▶ [TASK INPUT]
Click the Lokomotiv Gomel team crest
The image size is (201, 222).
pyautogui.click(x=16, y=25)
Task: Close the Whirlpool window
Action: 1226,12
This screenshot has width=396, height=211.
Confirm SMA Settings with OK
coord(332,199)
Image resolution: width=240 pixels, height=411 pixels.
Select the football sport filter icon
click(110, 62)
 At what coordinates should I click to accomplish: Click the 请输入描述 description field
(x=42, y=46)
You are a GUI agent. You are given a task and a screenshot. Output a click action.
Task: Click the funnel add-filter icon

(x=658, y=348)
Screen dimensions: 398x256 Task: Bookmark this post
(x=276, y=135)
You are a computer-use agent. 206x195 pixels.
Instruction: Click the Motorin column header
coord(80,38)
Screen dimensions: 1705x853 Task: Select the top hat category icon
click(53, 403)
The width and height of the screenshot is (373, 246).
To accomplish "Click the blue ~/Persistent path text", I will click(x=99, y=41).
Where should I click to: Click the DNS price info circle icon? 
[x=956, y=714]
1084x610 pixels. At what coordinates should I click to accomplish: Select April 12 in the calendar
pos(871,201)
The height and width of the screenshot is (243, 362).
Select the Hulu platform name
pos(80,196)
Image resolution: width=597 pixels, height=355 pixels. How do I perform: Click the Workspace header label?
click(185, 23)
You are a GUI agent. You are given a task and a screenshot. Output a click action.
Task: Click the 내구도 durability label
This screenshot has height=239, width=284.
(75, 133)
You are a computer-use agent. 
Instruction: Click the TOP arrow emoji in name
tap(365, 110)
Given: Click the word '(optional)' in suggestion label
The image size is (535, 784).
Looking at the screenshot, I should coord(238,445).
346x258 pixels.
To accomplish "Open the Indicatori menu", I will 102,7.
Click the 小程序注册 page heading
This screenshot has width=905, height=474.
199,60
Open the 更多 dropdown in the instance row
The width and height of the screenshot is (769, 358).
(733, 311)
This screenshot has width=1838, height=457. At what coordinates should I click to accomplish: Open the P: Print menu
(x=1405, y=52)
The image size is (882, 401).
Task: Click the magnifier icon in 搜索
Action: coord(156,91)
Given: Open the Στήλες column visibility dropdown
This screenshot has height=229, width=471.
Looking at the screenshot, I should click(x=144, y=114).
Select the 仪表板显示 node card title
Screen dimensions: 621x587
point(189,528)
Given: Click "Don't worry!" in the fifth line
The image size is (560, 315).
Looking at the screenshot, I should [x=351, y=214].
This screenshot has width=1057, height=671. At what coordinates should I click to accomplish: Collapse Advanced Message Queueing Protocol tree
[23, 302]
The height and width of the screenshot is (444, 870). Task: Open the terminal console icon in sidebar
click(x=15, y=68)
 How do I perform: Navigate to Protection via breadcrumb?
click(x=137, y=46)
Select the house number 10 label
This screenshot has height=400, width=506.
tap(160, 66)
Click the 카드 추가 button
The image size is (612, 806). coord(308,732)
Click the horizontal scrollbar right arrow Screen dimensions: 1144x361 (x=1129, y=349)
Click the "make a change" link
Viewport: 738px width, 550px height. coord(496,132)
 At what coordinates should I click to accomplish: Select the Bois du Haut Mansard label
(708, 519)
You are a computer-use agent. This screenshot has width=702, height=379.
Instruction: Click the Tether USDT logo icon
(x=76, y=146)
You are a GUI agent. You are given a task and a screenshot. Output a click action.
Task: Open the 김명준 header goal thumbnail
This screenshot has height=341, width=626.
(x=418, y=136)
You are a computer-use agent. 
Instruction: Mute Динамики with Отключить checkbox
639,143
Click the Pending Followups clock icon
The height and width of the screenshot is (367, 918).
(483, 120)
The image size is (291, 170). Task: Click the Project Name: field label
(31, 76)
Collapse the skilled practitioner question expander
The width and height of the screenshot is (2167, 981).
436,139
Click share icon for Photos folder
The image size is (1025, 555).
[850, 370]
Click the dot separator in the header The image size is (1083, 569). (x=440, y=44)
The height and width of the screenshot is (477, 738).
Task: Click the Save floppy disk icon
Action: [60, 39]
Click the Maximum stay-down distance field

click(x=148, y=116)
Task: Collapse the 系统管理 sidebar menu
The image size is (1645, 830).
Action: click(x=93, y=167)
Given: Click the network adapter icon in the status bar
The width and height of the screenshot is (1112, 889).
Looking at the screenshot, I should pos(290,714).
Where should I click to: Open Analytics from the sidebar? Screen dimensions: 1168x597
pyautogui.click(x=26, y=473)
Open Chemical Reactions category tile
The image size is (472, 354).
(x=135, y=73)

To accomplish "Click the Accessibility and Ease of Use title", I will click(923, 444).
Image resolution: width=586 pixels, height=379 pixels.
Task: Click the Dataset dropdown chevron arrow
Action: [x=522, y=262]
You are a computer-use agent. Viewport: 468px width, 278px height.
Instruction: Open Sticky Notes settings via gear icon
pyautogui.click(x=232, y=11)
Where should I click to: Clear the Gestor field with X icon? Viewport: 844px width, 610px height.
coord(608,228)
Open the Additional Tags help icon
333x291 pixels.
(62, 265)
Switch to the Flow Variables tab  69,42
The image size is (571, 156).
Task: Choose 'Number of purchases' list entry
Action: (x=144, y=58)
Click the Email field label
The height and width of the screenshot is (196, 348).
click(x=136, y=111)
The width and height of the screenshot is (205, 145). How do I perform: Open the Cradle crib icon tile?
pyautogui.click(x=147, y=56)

▶ [EXERCISE GOAL] Everything from the line containing "Click the Maximum stay-down distance field" to the end of the records must be written out exactly; include both of those lines and no others.

▶ [ANSWER TO THIS PROBLEM]
Click the Maximum stay-down distance field

click(x=148, y=116)
Task: Collapse the 系统管理 sidebar menu
The image size is (1645, 830).
Action: click(x=93, y=167)
Given: Click the network adapter icon in the status bar
The width and height of the screenshot is (1112, 889).
Looking at the screenshot, I should pos(290,714).
Where should I click to: Open Analytics from the sidebar? Screen dimensions: 1168x597
pyautogui.click(x=26, y=473)
Open Chemical Reactions category tile
The image size is (472, 354).
(x=135, y=73)

To accomplish "Click the Accessibility and Ease of Use title", I will click(923, 444).
Image resolution: width=586 pixels, height=379 pixels.
Task: Click the Dataset dropdown chevron arrow
Action: [x=522, y=262]
You are a computer-use agent. Viewport: 468px width, 278px height.
Instruction: Open Sticky Notes settings via gear icon
pyautogui.click(x=232, y=11)
Where should I click to: Clear the Gestor field with X icon? Viewport: 844px width, 610px height.
coord(608,228)
Open the Additional Tags help icon
333x291 pixels.
(62, 265)
Switch to the Flow Variables tab  69,42
The image size is (571, 156).
Task: Choose 'Number of purchases' list entry
Action: (x=144, y=58)
Click the Email field label
The height and width of the screenshot is (196, 348).
click(x=136, y=111)
The width and height of the screenshot is (205, 145). How do I perform: Open the Cradle crib icon tile?
pyautogui.click(x=147, y=56)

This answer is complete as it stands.